« Ça ne coûte rien » par Sylvain Saulne

À Shanghai, en 2008, comme à Pékin, on prépare intensément les jeux Olympiques, la Chine s’offrant à grands frais des architectures futuristes et rasant de près sa barbe de vieux quartiers. C’est dans ce contexte que débarque Pierre, un jeune Français venu découvrir le pays pendant trois mois?

Avec quelques économies et dans l’attente d’un héritage, il s’installe du côté de la jeunesse dorée, goûtant sans compter la vie oisive et distrayante de l’expatrié, restaurants et jeunes femmes faciles, entre boîtes de nuit et drogue. Mais toute médaille à son revers, ce dont se rend compte le jeune homme d’autant qu’une contrainte imprévue s’impose : ses économies s’amenuisent et l’héritage se fait cruellement attendre.

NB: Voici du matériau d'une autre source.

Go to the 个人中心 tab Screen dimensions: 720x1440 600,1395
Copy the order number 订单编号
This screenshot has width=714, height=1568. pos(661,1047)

Alors Pierre décide de réduire les frais et même de s’adapter au niveau de vie de la population locale. Shanghai révèle alors sa vraie nature : la ville de rêve (pour le capitaliste européen !) exhibe ses quartiers délabrés, ses pauvres, bref ses limites, ses fêlures. C’est l’électrochoc. Pierre décide d’attendre son héritage en n’empruntant pas à ses amis argentés. Il va vivre chichement comme les Chinois, très chichement, limitant toutes ses dépenses, comptant comme il n’a jamais compté, évaluant tout en équivalent repas, pensant avec son estomac ! Il s’enfonce seul et déterminé dans une vie d’ermite responsable qui l’isole, l’affaiblit tandis qu’il côtoie la vraie Chine, celle des humbles et des laissés pour compte du « régime » (sans jeu de mots, ici ? Voire). Du coup, ce voyage au pays de la surconsommation sportive (les JO !) disparaît très vite pour un voyage introspectif, une réflexion sur les vraies valeurs.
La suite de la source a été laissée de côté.